Cet axe de segmentation "Motivation, Attitude, Valeurs" serait-il alors la
panacée ? « Il semble approprié pour les produits d'assurances ou de prévoyance
», indique Andrea Micheaux. En effet, face à une proposition d'assurance vie,
si certains choisissent cette formule pour épargner, d'autres le font parce
qu'ils ont peur de l'avenir et veulent laisser quelque chose à leurs
descendants. Et l'argumentaire de vente devrait en tenir compte. « C'est un
vecteur valable, ajoute Eric Dhaussy, mais il faut disposer de données
externes. On segmente encore plus et il devient difficile de trouver des
comportements stables. L'exemple de la campagne Tam Tam, basée sur le concept
de tribu est intéressant, mais cette tribu est aussi composée de segments.

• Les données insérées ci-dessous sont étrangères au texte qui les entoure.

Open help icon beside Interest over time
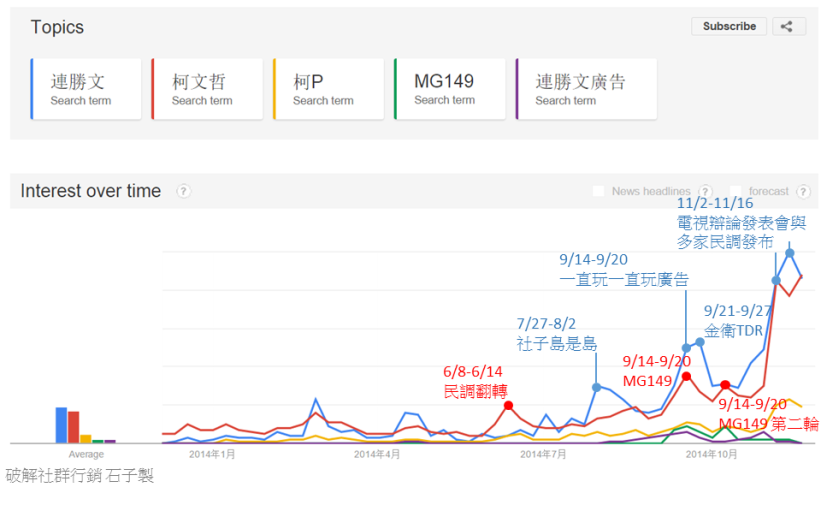Image resolution: width=821 pixels, height=505 pixels. [x=184, y=191]
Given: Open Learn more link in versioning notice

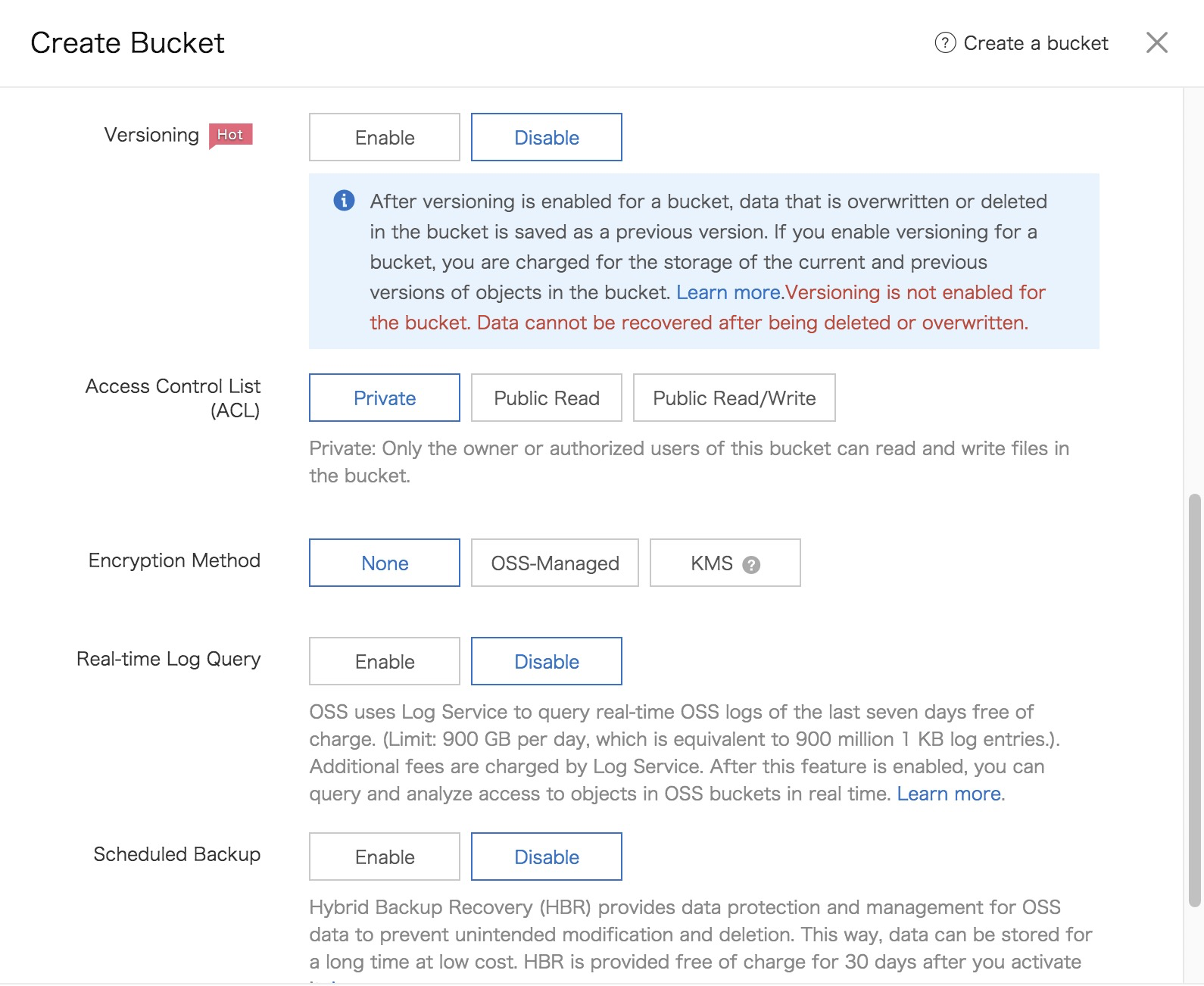Looking at the screenshot, I should click(728, 292).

Lorsque la tribu (les prospects) consomme le produit, elle devient cliente, et
c'est en analysant la RFM - récence, fréquence, montant de l'achat - qu'on peut
re-segmenter cette population. » « L'axe motivation/ attitudes/valeurs est
transversal », précise Andrea Micheaux. De fait, un cadre commercial peut avoir
vis-à-vis d'un nouveau produit la même attitude frileuse qu'un senior. « Il
traverse les axes comportementaux déjà définis. Les systèmes de valeurs sont
tellement personnels qu'ils ne peuvent être traqués que par des questions
posées individuellement. Avec les systèmes de fidélisation par questionnaires,
on dispose d'une réelle opportunité, on arrive à déterminer les attitudes, mais
cela coûte très cher à mettre en œuvre. » Et Stéphane Amarsy d'ajouter : « On
s'aperçoit que sur des critères basiques, on arrive à construire des modèles,
mais comment les définir ? C'est une question d'intuition. Les accidents de la
vie, on ne peut pas les modéliser, ce n'est que dans une relation face à face
qu'on les décèle. » Bases de données marketing ou systèmes d'informations
marketing ? La technologie permet maintenant d'envisager de traiter des masses
de données gigantesques. Les outils existent, ils semblent efficaces. Reste
maintenant à procéder à une réflexion sur les critères de sélection de ces
données et sur la nature des questionnaires.
Quatre axes pour connaître le client et alimenter la BDDM
- L'axe comportemental alimente la base de données en informations sur le comportement d'achat du client. Il repose sur trois éléments : la récence, la fréquence et le montant de l'achat - RFM. Les données sont internes à la société. - L'axe profil prend en compte les données socio-économiques sur le client ou le prospect. Date de naissance, situation familiale Ces données peuvent provenir de contacts commerciaux, des programmes de fidélisation ou de sources externes à l'entreprise - mégabases (Claritas, Consodata) - ou de fichiers. Elles permettent de mieux qualifier la base de données. - L'axe motivation/valeur/attitude. Il permet de caractériser les motivations profondes d'achat, le système de valeurs du client ou du prospect. C'est la clé du marketing one to one. Cependant, ces systèmes de valeurs étant totalement individuels, ils ne peuvent être détectés qu'à partir de questionnaires personnels, d'entretiens en face à face. - L'axe relationnel : il permet de mesurer le degré de satisfaction du client, à partir du nombre de plaintes et des appels au service clientèle. Les centres d'appels permettent d'enrichir la base de données marketing avec ces données.